For more information on Italy’s human rights policy visit the Ministry for Foreign Affairs website.
5. Bribery and corruption
Bribery is illegal. It is an offence for British nationals or someone who is ordinarily resident in the UK, a body incorporated in the UK or a Scottish partnership, to bribe anywhere in the world.
In addition, a commercial organisation carrying out business in the UK can be liable for the conduct of a person who is neither a UK national or resident in the UK or a body incorporated or formed in the UK. In this case it does not matter whether the acts or omissions which form part of the offence take place in the UK or elsewhere.
Read the information provided on our bribery and corruption page.
Bribery and corruption represent major problems. Public tenders are generally regarded as the most at risk of corruption, particularly those associated with procurement, waste management, construction, health and defence. To prevent corruption, businesses participating in public tenders are required to produce very detailed information and documentation. The country has a National Anti Corruption Authority and legislation which is aligned with relevant international standards. A new, more restrictive anti-corruption law re-introducing false accounting as a crime and turning money laundering into a crime was approved by parliament in May 2015 and implemented in July 2015.
Please read the information provided on the terrorism page of the FCO Travel Advice.
7. Intellectual property
To protect their intellectual property rights (IPR) abroad, exporters should obtain professional advice about protection for patents, designs and trademarks in any country where they have a potential. Italy is at the forefront of European IPR developments and has adopted modern and up-to-date intellectual property protection practices. Recent innovations include introducing new measures to combat counterfeiting, protection for internet-related intellectual property, merging and simplifying patent and trademark rules.
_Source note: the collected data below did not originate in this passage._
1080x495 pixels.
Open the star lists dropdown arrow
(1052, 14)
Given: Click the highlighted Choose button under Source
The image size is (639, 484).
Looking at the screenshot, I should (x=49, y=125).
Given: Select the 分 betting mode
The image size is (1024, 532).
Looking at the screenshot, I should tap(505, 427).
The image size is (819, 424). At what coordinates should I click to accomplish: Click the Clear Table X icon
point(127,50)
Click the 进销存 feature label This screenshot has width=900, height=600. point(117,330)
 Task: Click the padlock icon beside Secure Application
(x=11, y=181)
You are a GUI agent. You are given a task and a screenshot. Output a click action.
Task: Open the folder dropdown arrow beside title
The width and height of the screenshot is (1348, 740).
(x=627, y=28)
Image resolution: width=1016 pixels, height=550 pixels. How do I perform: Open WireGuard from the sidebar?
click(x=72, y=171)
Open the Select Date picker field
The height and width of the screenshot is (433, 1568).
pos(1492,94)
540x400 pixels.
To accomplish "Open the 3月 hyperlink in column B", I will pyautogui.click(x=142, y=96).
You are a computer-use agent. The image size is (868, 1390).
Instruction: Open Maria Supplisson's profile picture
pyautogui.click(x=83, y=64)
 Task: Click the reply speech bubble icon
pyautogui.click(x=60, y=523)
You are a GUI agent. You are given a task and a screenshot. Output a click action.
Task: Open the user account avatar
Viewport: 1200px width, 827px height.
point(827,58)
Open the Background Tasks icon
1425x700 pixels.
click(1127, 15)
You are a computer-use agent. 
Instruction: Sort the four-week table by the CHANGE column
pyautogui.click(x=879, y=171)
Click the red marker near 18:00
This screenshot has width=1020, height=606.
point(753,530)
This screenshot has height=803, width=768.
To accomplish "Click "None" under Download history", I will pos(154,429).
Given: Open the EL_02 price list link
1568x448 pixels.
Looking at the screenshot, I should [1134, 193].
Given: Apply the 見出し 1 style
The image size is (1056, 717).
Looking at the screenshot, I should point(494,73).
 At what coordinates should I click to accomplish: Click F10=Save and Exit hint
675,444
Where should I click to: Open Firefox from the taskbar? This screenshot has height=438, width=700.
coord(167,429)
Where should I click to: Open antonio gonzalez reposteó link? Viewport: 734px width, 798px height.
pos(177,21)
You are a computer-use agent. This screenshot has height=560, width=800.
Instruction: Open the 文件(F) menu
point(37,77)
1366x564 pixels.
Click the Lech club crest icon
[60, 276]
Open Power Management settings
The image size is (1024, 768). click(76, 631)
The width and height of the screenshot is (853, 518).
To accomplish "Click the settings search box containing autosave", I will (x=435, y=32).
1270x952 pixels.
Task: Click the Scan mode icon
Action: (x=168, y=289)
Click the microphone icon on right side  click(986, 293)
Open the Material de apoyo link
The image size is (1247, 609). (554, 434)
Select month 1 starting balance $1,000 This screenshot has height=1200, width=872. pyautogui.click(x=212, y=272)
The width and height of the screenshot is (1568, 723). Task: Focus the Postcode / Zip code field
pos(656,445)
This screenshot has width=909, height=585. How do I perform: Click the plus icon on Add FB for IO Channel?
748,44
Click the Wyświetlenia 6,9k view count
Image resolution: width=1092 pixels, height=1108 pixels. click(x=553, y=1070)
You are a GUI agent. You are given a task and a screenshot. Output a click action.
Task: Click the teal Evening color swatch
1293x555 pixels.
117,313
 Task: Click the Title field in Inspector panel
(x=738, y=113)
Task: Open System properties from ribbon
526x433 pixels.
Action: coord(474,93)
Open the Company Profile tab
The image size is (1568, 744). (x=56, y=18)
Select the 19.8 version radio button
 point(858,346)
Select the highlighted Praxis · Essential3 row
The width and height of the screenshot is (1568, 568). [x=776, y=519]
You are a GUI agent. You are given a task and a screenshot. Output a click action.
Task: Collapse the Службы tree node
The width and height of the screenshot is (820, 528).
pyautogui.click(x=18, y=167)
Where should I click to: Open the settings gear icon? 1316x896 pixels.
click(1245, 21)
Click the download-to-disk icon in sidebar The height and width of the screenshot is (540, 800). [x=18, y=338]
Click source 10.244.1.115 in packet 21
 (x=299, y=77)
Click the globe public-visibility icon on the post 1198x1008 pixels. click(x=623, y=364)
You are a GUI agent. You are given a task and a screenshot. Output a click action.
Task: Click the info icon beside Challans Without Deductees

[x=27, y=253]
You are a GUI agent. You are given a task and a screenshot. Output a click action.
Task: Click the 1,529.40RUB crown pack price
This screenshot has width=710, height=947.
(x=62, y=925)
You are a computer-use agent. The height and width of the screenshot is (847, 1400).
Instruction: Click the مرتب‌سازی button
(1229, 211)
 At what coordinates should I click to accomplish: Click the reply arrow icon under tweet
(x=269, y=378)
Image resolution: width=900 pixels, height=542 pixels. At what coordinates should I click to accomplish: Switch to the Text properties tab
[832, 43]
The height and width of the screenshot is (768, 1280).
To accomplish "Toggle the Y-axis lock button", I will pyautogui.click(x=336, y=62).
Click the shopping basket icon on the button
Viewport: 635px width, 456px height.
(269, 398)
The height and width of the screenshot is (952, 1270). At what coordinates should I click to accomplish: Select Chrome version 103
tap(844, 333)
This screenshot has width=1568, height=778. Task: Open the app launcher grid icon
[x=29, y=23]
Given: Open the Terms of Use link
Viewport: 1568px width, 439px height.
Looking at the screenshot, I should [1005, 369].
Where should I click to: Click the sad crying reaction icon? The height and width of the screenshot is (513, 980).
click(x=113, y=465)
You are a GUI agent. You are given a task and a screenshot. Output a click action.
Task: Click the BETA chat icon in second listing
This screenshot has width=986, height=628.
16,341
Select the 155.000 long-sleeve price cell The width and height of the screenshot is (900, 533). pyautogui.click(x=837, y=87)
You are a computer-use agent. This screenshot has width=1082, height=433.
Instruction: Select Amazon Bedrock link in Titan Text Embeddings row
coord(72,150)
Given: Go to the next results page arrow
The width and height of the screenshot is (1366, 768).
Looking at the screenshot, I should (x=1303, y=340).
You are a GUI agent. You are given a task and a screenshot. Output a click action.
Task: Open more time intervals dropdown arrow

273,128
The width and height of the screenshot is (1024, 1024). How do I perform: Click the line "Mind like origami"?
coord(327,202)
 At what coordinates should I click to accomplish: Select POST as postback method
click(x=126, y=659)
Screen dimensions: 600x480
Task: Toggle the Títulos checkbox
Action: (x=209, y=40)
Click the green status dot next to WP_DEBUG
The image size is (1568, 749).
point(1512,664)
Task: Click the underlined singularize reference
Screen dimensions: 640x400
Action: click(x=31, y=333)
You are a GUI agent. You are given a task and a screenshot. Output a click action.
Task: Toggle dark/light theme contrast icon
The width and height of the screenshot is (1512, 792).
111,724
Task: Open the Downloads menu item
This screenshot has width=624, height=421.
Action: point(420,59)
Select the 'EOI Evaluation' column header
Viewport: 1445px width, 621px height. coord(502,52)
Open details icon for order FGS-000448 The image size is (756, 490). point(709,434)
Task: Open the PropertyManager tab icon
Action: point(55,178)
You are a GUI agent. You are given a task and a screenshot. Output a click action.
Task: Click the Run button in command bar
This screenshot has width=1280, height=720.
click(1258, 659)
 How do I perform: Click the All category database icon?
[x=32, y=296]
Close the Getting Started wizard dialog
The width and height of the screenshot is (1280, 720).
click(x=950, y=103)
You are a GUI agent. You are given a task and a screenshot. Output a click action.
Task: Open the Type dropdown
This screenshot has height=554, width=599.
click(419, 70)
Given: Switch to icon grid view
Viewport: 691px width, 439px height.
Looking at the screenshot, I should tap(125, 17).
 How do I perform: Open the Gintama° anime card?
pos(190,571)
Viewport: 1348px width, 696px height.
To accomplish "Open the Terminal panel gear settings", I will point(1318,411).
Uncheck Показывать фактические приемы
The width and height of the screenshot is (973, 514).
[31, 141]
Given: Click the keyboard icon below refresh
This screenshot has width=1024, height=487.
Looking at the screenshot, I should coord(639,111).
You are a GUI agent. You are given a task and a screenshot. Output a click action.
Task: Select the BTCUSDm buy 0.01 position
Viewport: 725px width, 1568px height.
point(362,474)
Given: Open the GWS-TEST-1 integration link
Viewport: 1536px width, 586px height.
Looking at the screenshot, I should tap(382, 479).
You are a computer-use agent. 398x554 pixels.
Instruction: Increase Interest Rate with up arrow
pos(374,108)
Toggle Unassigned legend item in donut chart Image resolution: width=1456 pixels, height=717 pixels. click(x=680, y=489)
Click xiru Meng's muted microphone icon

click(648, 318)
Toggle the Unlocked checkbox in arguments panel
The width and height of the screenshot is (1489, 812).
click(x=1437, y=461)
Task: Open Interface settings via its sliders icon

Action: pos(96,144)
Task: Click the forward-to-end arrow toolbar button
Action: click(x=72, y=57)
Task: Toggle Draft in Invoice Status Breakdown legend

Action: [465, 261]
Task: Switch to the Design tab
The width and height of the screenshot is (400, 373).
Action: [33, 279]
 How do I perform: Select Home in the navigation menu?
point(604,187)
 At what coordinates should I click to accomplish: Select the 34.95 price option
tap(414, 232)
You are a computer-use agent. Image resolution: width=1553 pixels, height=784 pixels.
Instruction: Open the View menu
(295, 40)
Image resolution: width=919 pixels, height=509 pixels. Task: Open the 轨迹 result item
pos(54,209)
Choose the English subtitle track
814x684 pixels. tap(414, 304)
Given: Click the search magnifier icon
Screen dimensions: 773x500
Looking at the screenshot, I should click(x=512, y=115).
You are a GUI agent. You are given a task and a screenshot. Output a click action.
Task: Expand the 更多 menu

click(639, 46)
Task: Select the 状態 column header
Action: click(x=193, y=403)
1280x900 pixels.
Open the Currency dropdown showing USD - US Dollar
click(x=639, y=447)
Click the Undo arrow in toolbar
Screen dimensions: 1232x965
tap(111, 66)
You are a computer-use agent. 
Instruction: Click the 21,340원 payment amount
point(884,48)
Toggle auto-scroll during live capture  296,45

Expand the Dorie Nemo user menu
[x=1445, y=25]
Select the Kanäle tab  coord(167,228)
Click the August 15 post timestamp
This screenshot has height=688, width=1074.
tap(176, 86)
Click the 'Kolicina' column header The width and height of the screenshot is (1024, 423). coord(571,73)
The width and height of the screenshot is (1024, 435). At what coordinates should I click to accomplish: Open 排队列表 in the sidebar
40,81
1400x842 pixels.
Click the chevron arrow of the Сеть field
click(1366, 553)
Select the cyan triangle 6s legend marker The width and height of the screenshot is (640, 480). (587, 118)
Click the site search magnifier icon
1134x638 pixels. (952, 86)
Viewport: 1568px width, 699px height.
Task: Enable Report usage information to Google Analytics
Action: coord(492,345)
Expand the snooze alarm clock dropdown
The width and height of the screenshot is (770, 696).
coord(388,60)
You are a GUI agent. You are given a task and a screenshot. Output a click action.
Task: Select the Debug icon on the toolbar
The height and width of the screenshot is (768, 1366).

Foreign companies investing in the Italian market can rely on the same legal protection of IPR granted to Italian companies. These rights extend to patents, trademarks, copyright and designs. Applications for IP protection should be done through the Italian Patent Office of the Ministry for Economic Development. The Ministry and other Italian authorities are also seriously committed to the fight against traders of counterfeited goods.
8. Protective security/Organised crime
Organised Crime Groups are well established in Italy. The legitimate and illegitimate opportunities that arise from Italy’s strategic position at the heart of the Mediterranean and as the 3rd largest economy in the Eurozone mean that Organised Crime still has a strong foothold in Italian society in spite of the serious and effective commitment of authorities. That said, most organised crime syndicates tend to avoid contact with non-Italian companies. Italy has four forms of organised crime; N’drangheta, Cosa Nostra, Camorra and Sacra Corona Unita. These groups dominate the criminal market in Italy and reach into continental Europe and South America. There is some evidence that they have successfully infiltrated the legitimate market place to launder the proceeds of their crimes and invest in legitimate businesses. This scope and reach, although limited, has an undermining effect against the economic infrastructure of Italy and several other European states, including the UK. The activities of Italian organised crime groups are diverse, comprehensive and global in scale. They include drug trafficking, fraud, bribery and corruption, High End Money Laundering, Modern Slavery and Human Trafficking. The strength and competence of the Italian authorities to combat organised crime allows for significant action to minimise the effects on legitimate business.